++++ Exercise material ++++

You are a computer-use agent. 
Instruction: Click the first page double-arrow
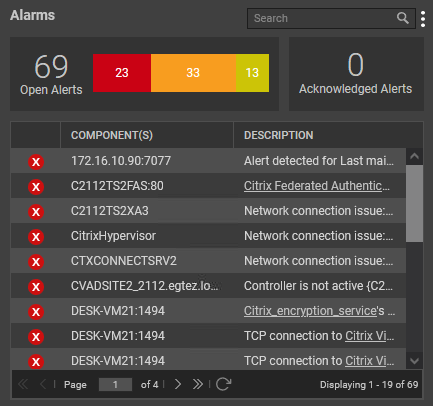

++++
++++ Exercise material ++++

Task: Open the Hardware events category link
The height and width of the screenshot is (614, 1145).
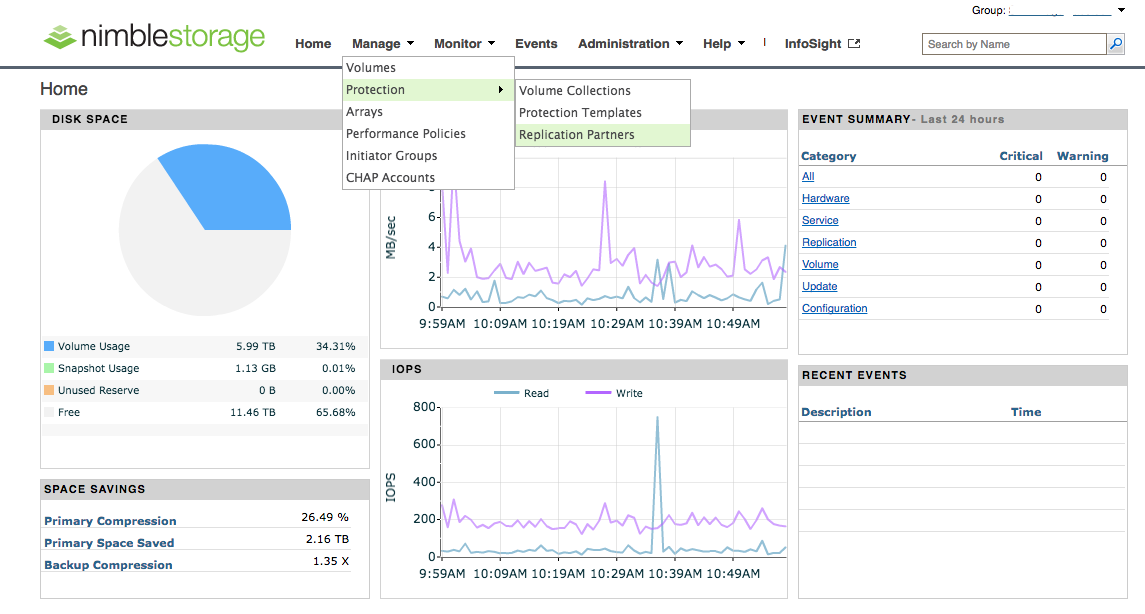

++++
++++ Exercise material ++++

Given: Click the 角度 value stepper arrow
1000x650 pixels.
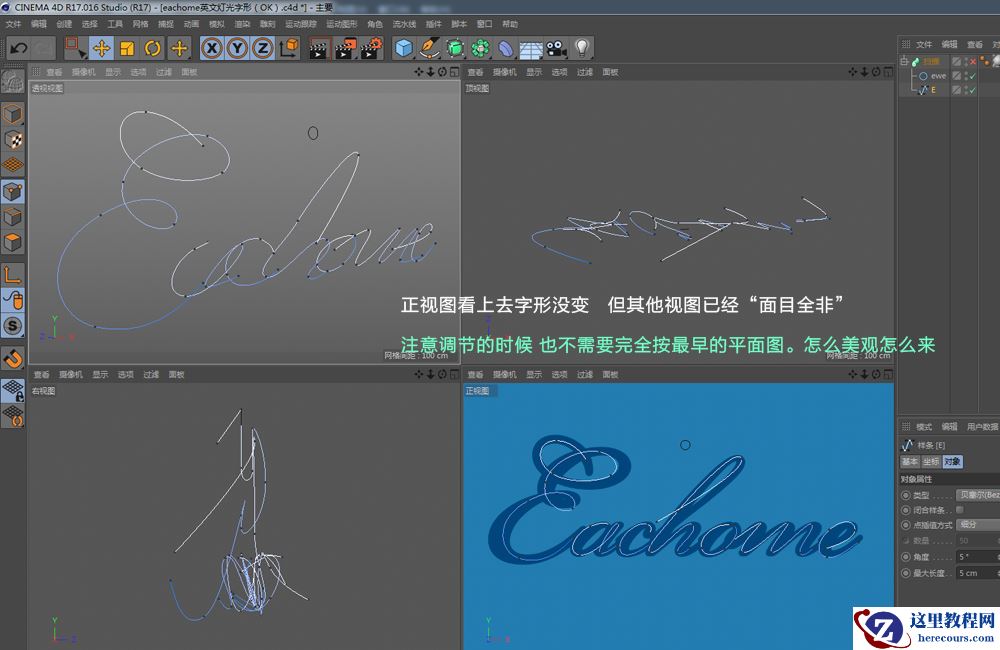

++++

In the material above, find each line containing the word "arrow" and copy it.

Result of this exercise:
Instruction: Click the first page double-arrow
Given: Click the 角度 value stepper arrow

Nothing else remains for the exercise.